Andre Jackson v. Marc Clements, 7th Circuit Court of Appeals No. 15-1145, 8/12/15
Jackson’s habeas petition under 28 U.S.C. § 2241 challenging his extradition from Illinois to Wisconsin became moot once he was convicted in Wisconsin of the charges for which he was extradited.
The appropriate vehicle for a state pre-trial detainee to challenge his detention is § 2241. See Braden [v. 30th Judicial Cir. Ct. of Kentucky], 410 U.S. [484,] 488 [(1973)]; [United States ex rel.] Parish [v. Elrod], 589 F.2d [327,] 328 [(7th Cir. 1979]. Because a pre-trial detainee is not yet “in custody pursuant to the judgment of a State court,” relief under 28 U.S.C. § 2254 is not available. See Jacobs v. McCaughtry, 251 F.3d 596, 597–98 (7th Cir. 2001). Mr. Jackson was therefore correct that a §2241 petition was the appropriate means for a pre-trial detainee to challenge extradition. See Behr [v. Ramsey], 230 F.3d [268,] 270–71 [(7th Cir. 2000)].

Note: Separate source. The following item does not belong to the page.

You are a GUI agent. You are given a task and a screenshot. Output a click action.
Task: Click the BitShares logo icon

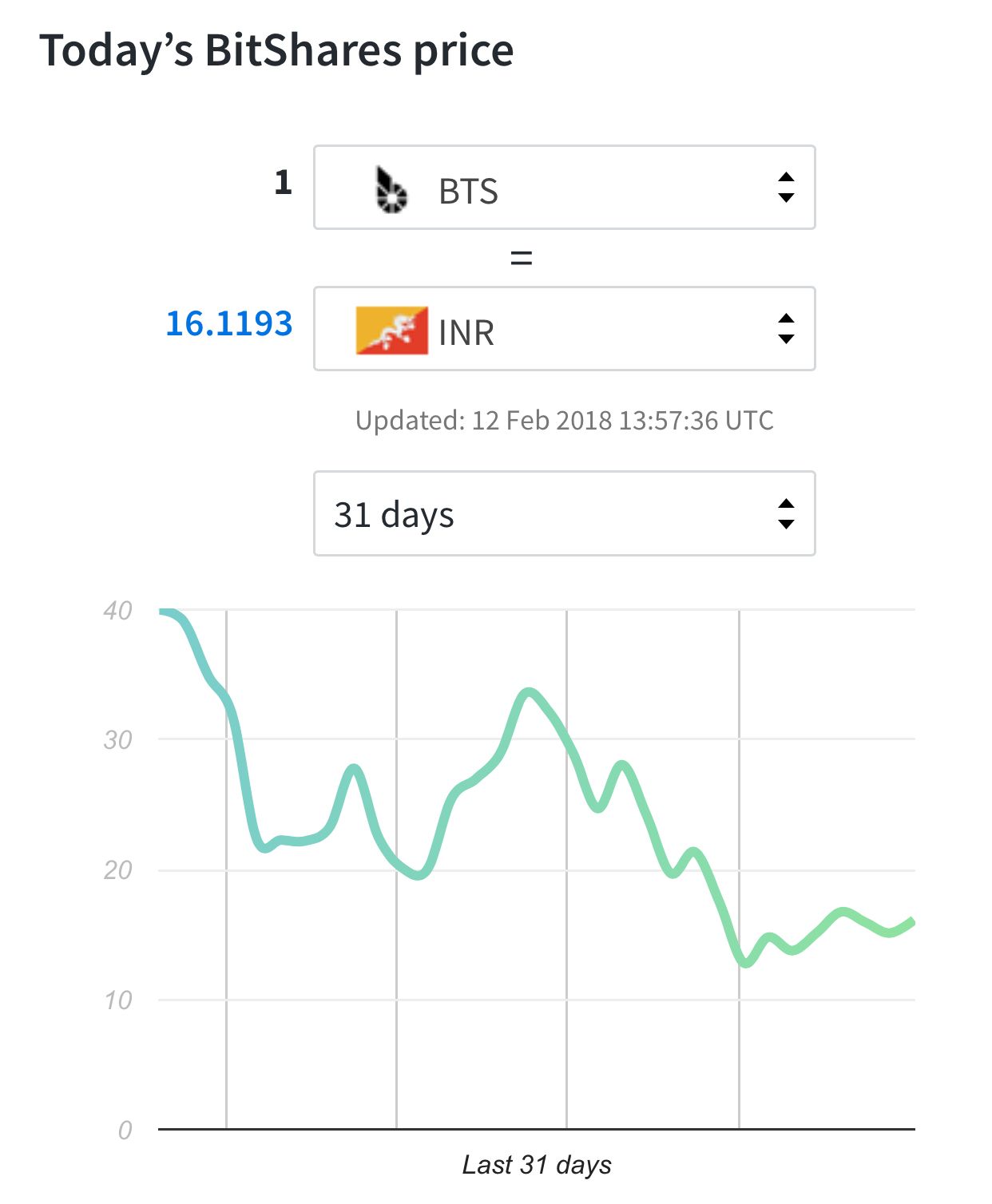(x=391, y=191)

Mr. Jackson, however, was no longer a pre-trial detainee when the district court ruled on his habeas petition. Mr. Jackson represents that he was a pre-trial detainee when he filed his petition but acknowledges that he was subsequently convicted in Wisconsin of identity theft—the crime that prompted the extradition. Once Mr. Jackson was convicted, the claims concerning his pre-trial confinement became moot. …. In order for federal courts to retain jurisdiction over a case, there must be an “actual, ongoing controvers[y],” and the absence of one renders a case moot and deprives the court of subject matter jurisdiction. …. Thus, when the district court issued its decision denying Mr. Jackson’s petition, it lacked jurisdiction to do so.
The judgment is therefore vacated and the case remanded to the district court with instructions to dismiss the petition as moot. (Slip op. at 3-4).